I asked my mother why none of the parents ever complained and she said "because you were winning'.

I did not coach my boys' rec teams because I almost found myself reverting to sh*t my coach used to say to us when I was a player---yikes. I had my husband coach instead.


My daughter has run into a few female coaches who are like what you described. The girls played not to make a mistake and there is no joy in games or practice. They played to not get yelled at or draw the wrath of the coach. I remember asking her why everyone was out of breath when the coach was talking/yelling at them after a short sprint to the coach. DD said the girls pretended to be out of breath so they did not have to engage to the coach. Of course a few parents loved her..what a great coach, she yells during games, she is so tough, etc. These are the same parents who never went to one practice and saw the coach bully, belittle, make them cry, etc every practice.
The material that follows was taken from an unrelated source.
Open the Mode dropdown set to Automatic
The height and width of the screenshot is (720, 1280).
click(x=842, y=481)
The joyless practices and games are the worst. They were not playing. You have to take risk, and actually “play” ie be crafty, experiment, move out of your comfort zone, etc during practice and games.


I’m the pp. My coach was male so the dynamic was even crazier for young girls. But, yes, my older brother was just telling my sons how I was an excellent player, but I always played safe. I didn’t take chances which was my flaw. And then he realized it was probably I was scared to get screamed at/berated for making a mistake. Bingo!
Anonymous
Post 11/23/2020 17:20     Subject: Verbal Abuse by Cal-Berk Coach

Anonymous wrote:Times change. American U women’s soccer fired their coach last year(?) for similar reason. The yelling belittling coaches are not making kids “tough” they are just yelling and belittling players.
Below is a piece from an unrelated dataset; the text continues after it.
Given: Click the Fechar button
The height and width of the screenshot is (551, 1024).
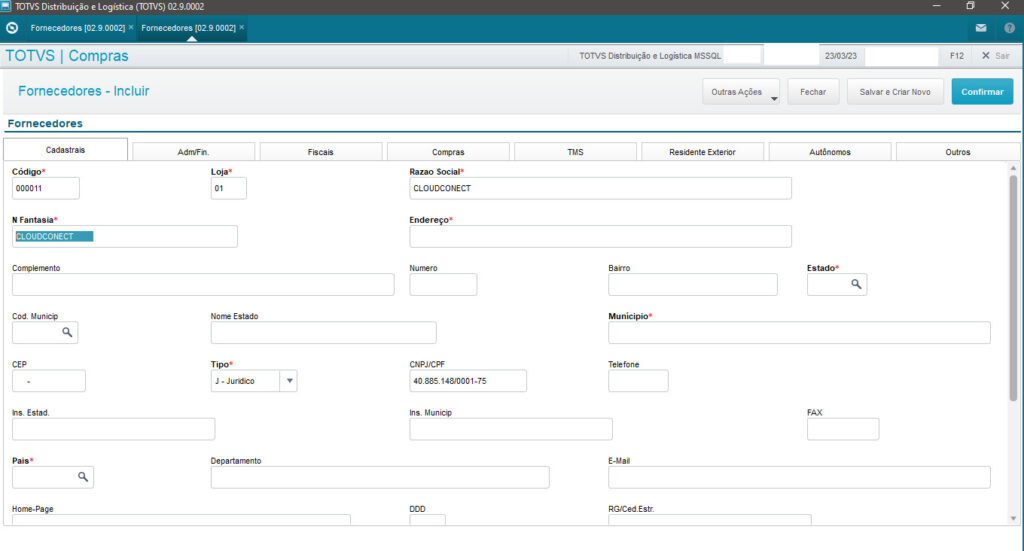Looking at the screenshot, I should click(x=813, y=92).
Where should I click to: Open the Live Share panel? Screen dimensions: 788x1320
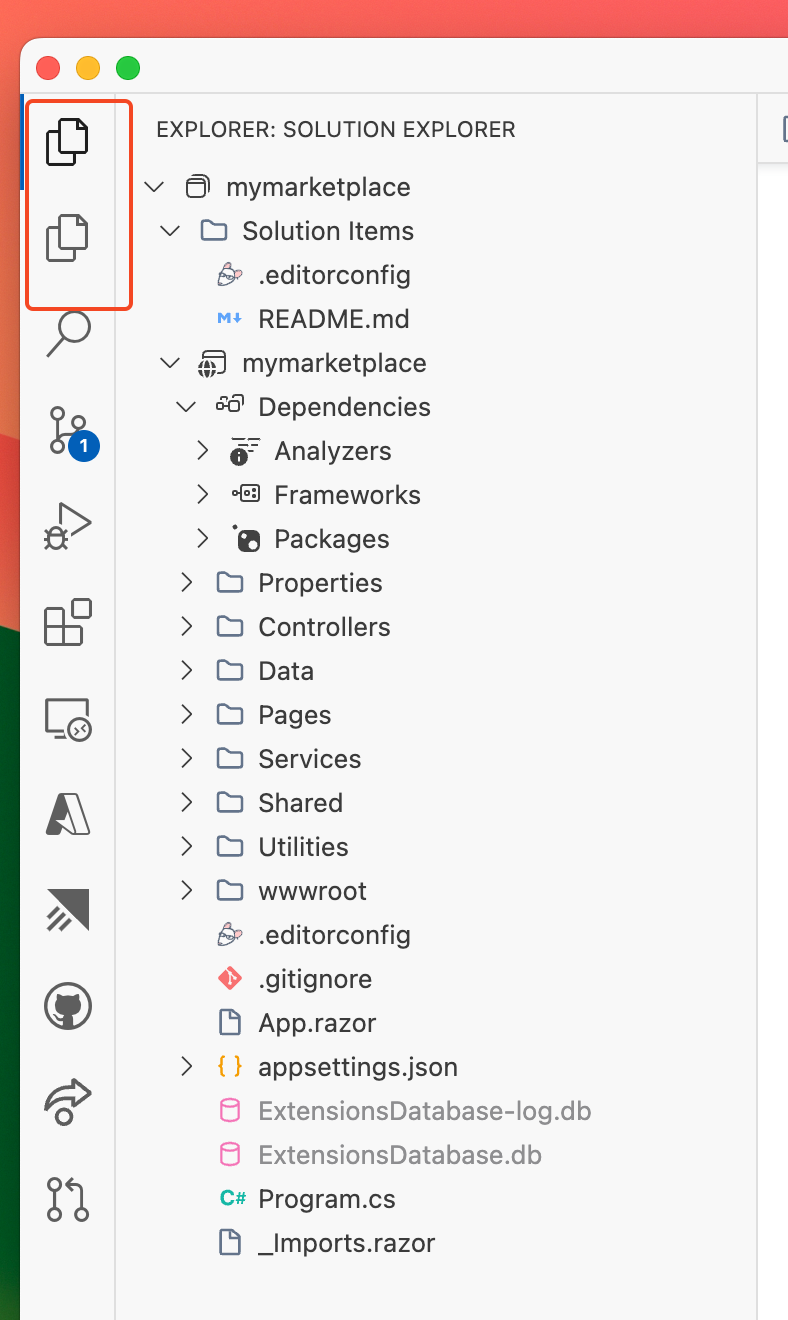[67, 1102]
Yup. Just like concussions, people were not educated enough and/or aware of mental health issues with being yelled at or belittled constantly by coaches years ago.
Anonymous
Post 11/23/2020 17:07     Subject: Re:Verbal Abuse by Cal-Berk Coach

Anonymous wrote:That described my youth travel girl's soccer coach (played for him from 4th grade-Junior year HS). We were undefeated for nearly 4 years. 5 State Championships won, Eastern Regionals, every WAGs/every year, every tournament.
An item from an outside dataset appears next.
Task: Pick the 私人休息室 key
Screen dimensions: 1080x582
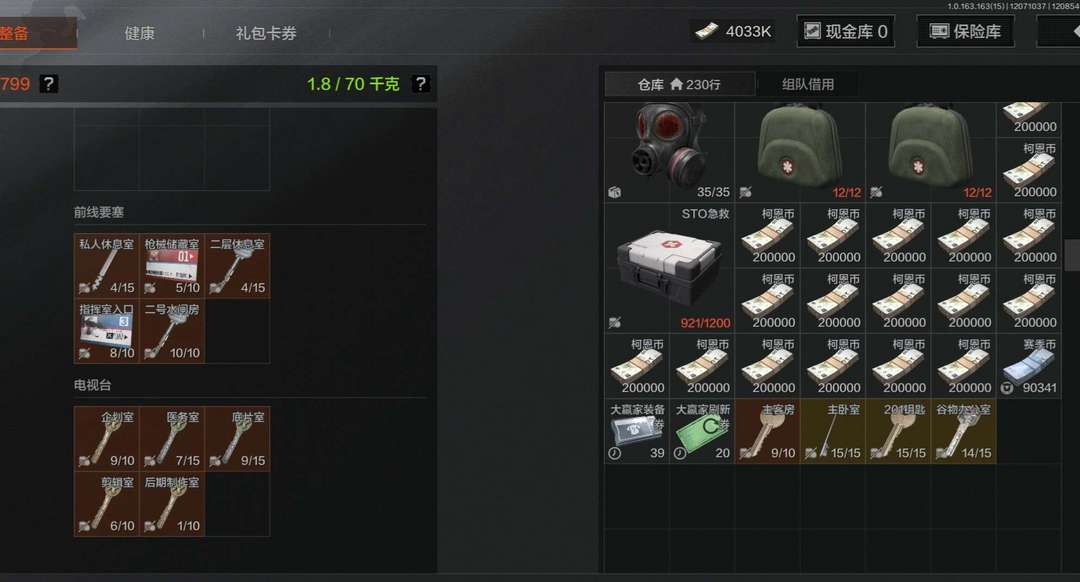Action: [106, 266]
This was very common in the way coaches talked to players in the 70s/80s, even girls.

It made me tough as balls. We were deprived water on 90+degree days and made to run laps. We had balls kicked directly at us by college players. We were called derogatory names if we were playing bad or made a mistake.

I asked my mother why none of the parents ever complained and she said "because you were winning'.

I did not coach my boys' rec teams because I almost found myself reverting to sh*t my coach used to say to us when I was a player---yikes. I had my husband coach instead.


My daughter has run into a few female coaches who are like what you described. The girls played not to make a mistake and there is no joy in games or practice. They played to not get yelled at or draw the wrath of the coach. I remember asking her why everyone was out of breath when the coach was talking/yelling at them after a short sprint to the coach. DD said the girls pretended to be out of breath so they did not have to engage to the coach. Of course a few parents loved her..what a great coach, she yells during games, she is so tough, etc. These are the same parents who never went to one practice and saw the coach bully, belittle, make them cry, etc every practice.

The joyless practices and games are the worst. They were not playing. You have to take risk, and actually “play” ie be crafty, experiment, move out of your comfort zone, etc during practice and games.
Anonymous
Post 11/23/2020 16:55     Subject: Verbal Abuse by Cal-Berk Coach

Times change. American U women’s soccer fired their coach last year(?) for similar reason. The yelling belittling coaches are not making kids “tough” they are just yelling and belittling players.